Gary Bennett, el segundo jugador negro del club, reconoce la deuda: "Roly pasó por mucho y no contaba con las organizaciones que tenemos ahora como 'Show Racism the Red Card' o 'Kick It Out'". A pesar de los esfuerzos actuales contra el racismo, jugadores del Sunderland como Romaine Mundle y Habib Diarra han sido objeto de ataques online esta temporada.

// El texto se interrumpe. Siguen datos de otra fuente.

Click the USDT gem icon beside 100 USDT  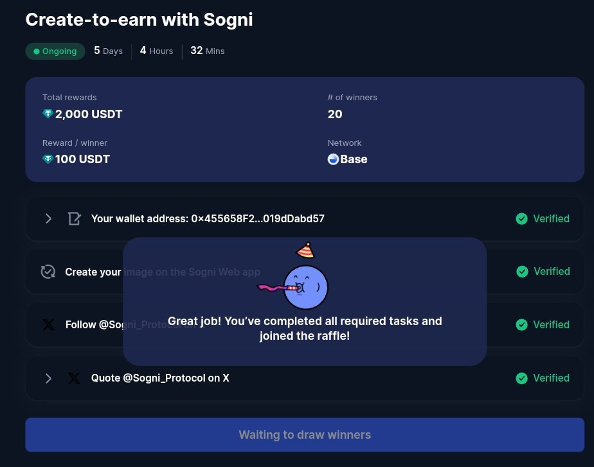(48, 159)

Hace unas semanas, Gregoire fue invitado de vuelta a Sunderland con su familia. Visitó el campo de entrenamiento, se reunió con la plantilla actual y regresó a Seaburn para mostrarle a su hija y nieto el lugar donde vivió. "Mamá, papá, mirad dónde estoy después de todos estos años", dijo emocionado. También asistió a un partido contra el Manchester United, donde fue "tratado como una celebridad". "Estoy muy feliz de estar de vuelta", confesó a su antiguo capitán, Bobby Kerr.

Gregoire, que sigue los resultados del Sunderland y ya no se pierde "Match of the Day", se alegra de haber hablado públicamente. "Los problemas que enfrentan los jugadores negros hoy en día son muy parecidos. Quizás ya no gritan cosas racistas, pero lo escriben en internet. Al menos ahora los jugadores negros tienen voz y pueden hacerse oír", señala.

El club emitió un comunicado reconociendo "el importante papel que Roly Gregoire jugó en la historia del Sunderland AFC como primer jugador negro del club" y se comprometió a "trabajar con él durante la temporada 2026-27 para reconocer y celebrar adecuadamente su contribución". "Volver a Sunderland después de todo este tiempo ha sido una experiencia maravillosa. Me siento purgado. Estoy feliz", concluye.